USDA’s Summer Food Service Program served 2.7 million children at 47,463 sites in 2019

This bar and line chart shows the Summer Food Service Program distribution sites and average daily attendance in July, from 2001-2019. Sites are shown in bars and participants are shown in a single line.

In 2019, USDA’s Summer Food Service Program (SFSP) provided free USDA-funded meals to approximately 2.7 million children on a typical day in July, the program’s peak month. SFSP meals were served at 47,463 USDA-approved sites. Schools, libraries, camps, playgrounds, housing projects, community centers, churches, and other public locations where children gather in the summer all qualify as USDA-approved sites. “Open sites” operate in areas where at least half of the children come from families with incomes at or below 185 percent of the Federal poverty level.

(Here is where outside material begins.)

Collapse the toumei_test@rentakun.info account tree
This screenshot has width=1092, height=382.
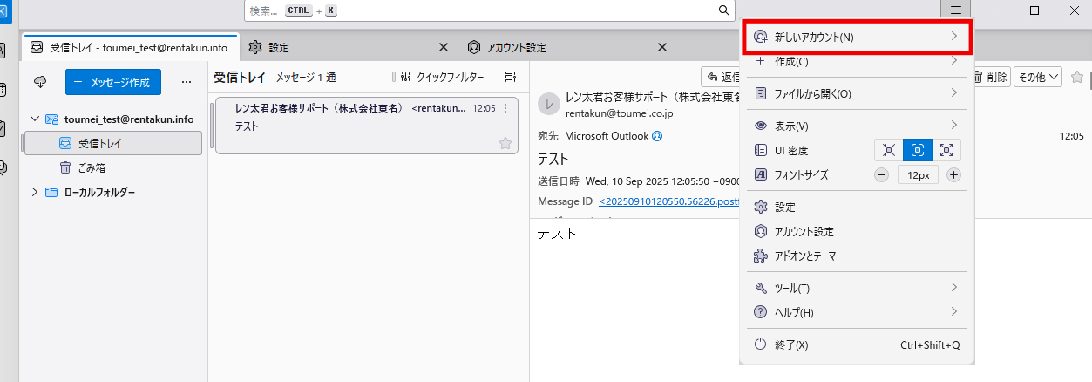pyautogui.click(x=35, y=119)
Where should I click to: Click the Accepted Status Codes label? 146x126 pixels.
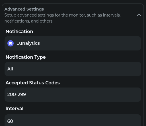point(33,83)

They serve any child who comes to the site, with no requirement for preregistration or income determination. SFSP also operates in “closed sites” that serve enrolled children. Closed sites do not have to be located in low-income areas, but they have to primarily serve low-income children: at least half of the children at the site must be from households with incomes at or below the SFSP threshold. In spring 2020, most American schools closed unexpectedly because of the COVID-19 pandemic. To replace school meals, many school districts began providing meals to children under the SFSP, and USDA removed the requirement that open sites operate in low-income areas. USDA addressed concerns created by the pandemic by granting waivers that allowed SFSP sites to distribute “grab and go” meals rather than requiring meals be eaten onsite, to provide meals for multiple days at one time, and to allow parents to pick-up meals for their children. As of June 1, 2020, these waivers remain in effect until August 31, 2020. States may also apply to participate in USDA’s Pandemic EBT (electronic benefits transfer) program. This program provides children who normally receive free or reduced-price school meals with food purchasing benefits equivalent to the value of the meals they would have received if schools were open. A version of this chart appears in the Child Nutrition Programs: Charts topic page on the ERS website.